The correlation between weather and pollution is something that has not been very well researched. It has been picked up in the last 2-3 years because the impact has become extremely tangible. We tend in India to sense pollution in winter more than in summer because the air gets packed in winter and become heavier and the particulate matter stays there and attracts humidity condensing into the black mass that we see.

Last year we had 3 good rain spells caused by wind which blew away the condensation. This year we did not have those winds so we had a perpetuated cloud—a combination of carbon burning, diesel fuels and agricultural discards—coming together and not being blown away. We are planning to do a lot more sensing of this pattern. It seems in this country that when people push back, things actually work and collaborating that with the odd-even rule, maybe tomorrow we can. To get a measure of predictability, of how the pollution will be tomorrow or in the coming days will help individuals as well as the government to plan better.

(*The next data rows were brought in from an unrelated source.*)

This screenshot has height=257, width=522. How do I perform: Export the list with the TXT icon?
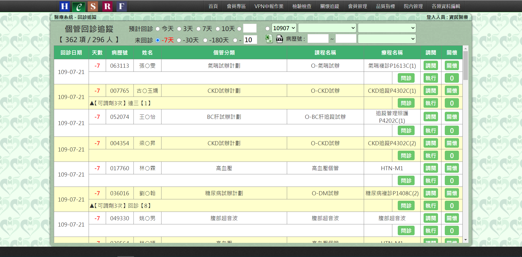point(279,39)

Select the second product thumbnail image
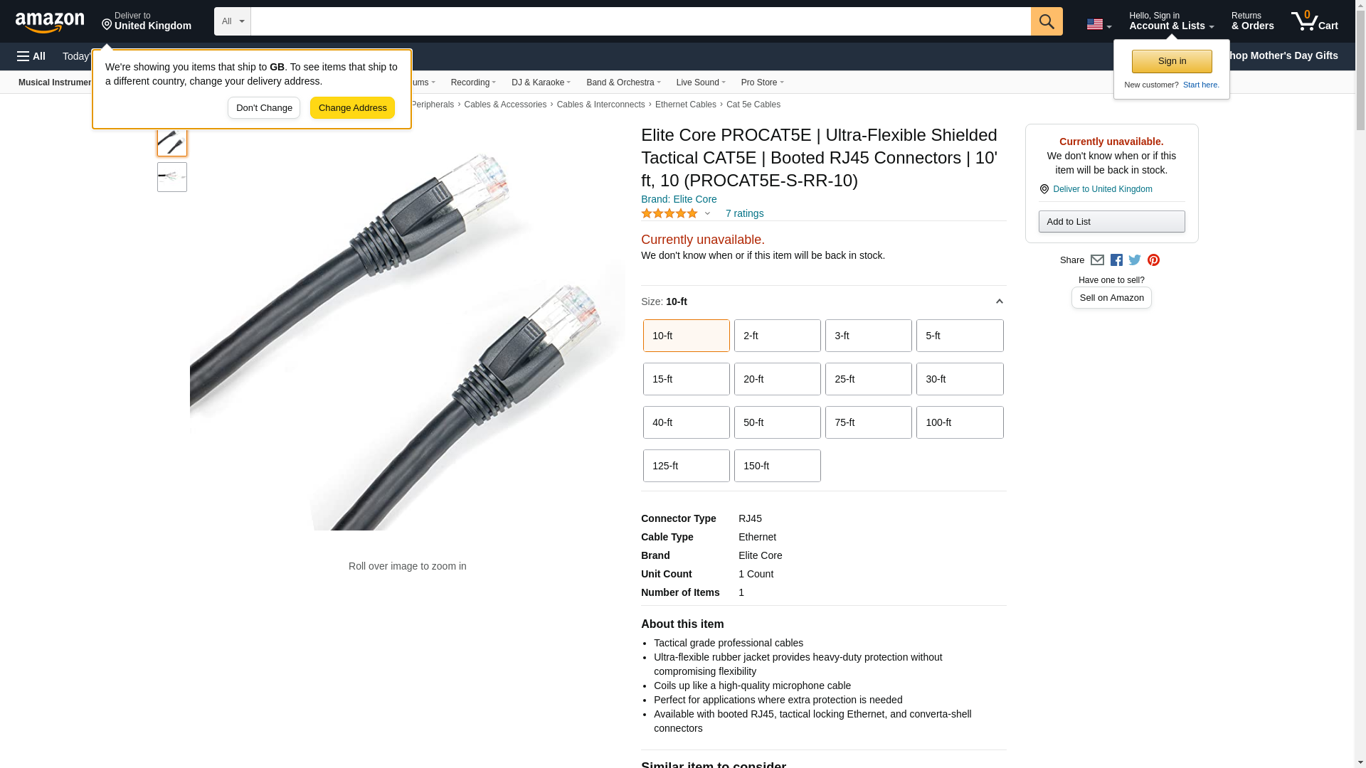[x=172, y=177]
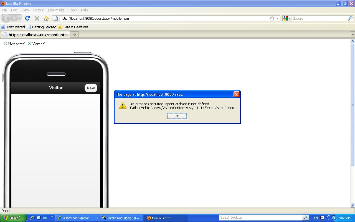The width and height of the screenshot is (355, 222).
Task: Open a new tab with plus button
Action: click(x=74, y=35)
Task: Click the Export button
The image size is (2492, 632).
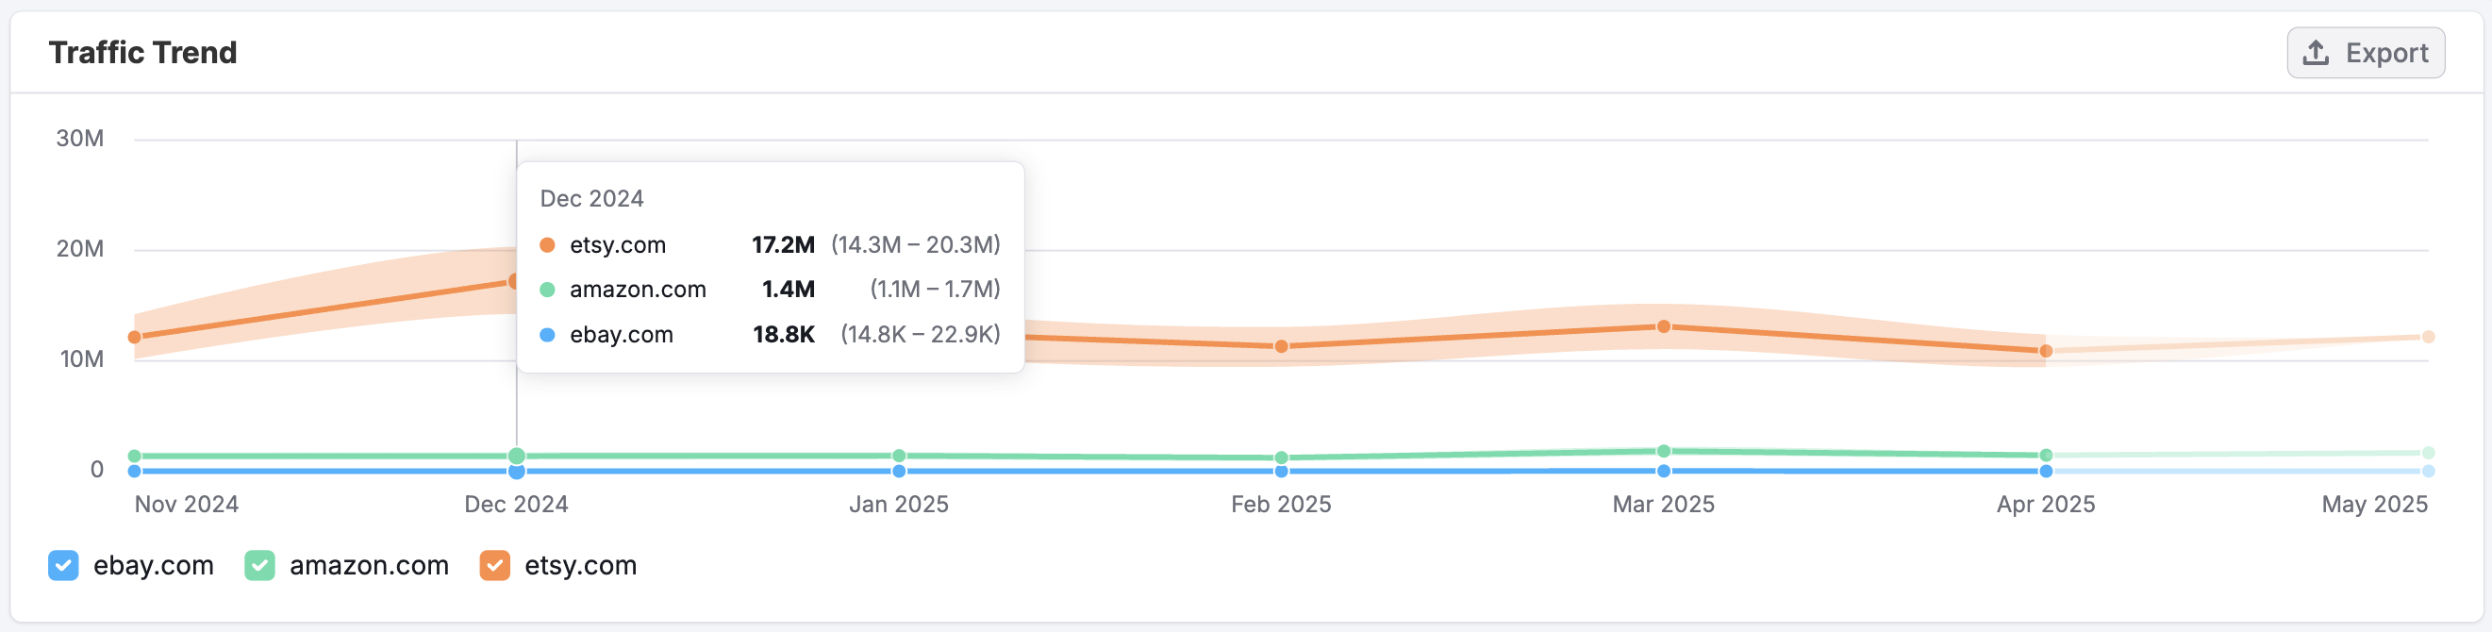Action: [2364, 53]
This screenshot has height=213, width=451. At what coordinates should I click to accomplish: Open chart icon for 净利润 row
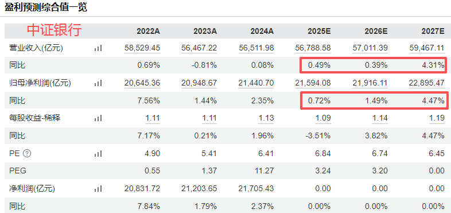click(98, 189)
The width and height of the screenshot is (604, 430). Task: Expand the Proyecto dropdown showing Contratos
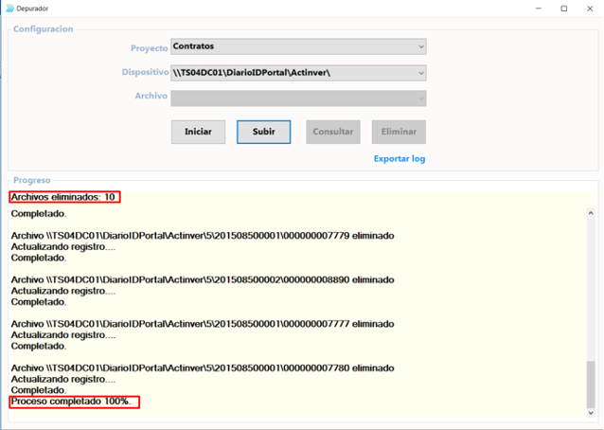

Coming back to where we started, what is causing this unusually warm weather and rather poor rainfall in India?

We need to look at the pacific for the source of instability in our short and long term weather problems. The area between Indonesia and Peru, the central and western pacific is the single largest body of water near us. It has a base line of 27 degree Celsius. Once it crosses a temperature of 27.5, it's called an El Nino effect. The temperature right now is up by 2.5 degree Celsius which is extremely warm. So when this happens, precipitation patterns all over the world change. It means east Asia and India will have less precipitation including West Africa. China and Japan the precipitation will increase. California which is the west coast will have higher precipitation. Winter globally is going to be mild. This year retailers in America have lost a lot of money because no one was buying winter clothing. The precipitation in winter actually goes down. This is something we are discovering just now. This phenomenon has probably been there before man came but why we are saying this is anthropogenic is because the frequency of El Niño has increased. When we correlate the El Nino with the Indian summer monsoon, 60% of all droughts are in El Nino years. And 80% of below normal rainfall (which is less than 95%) are in El Nino or an evolving El Niño.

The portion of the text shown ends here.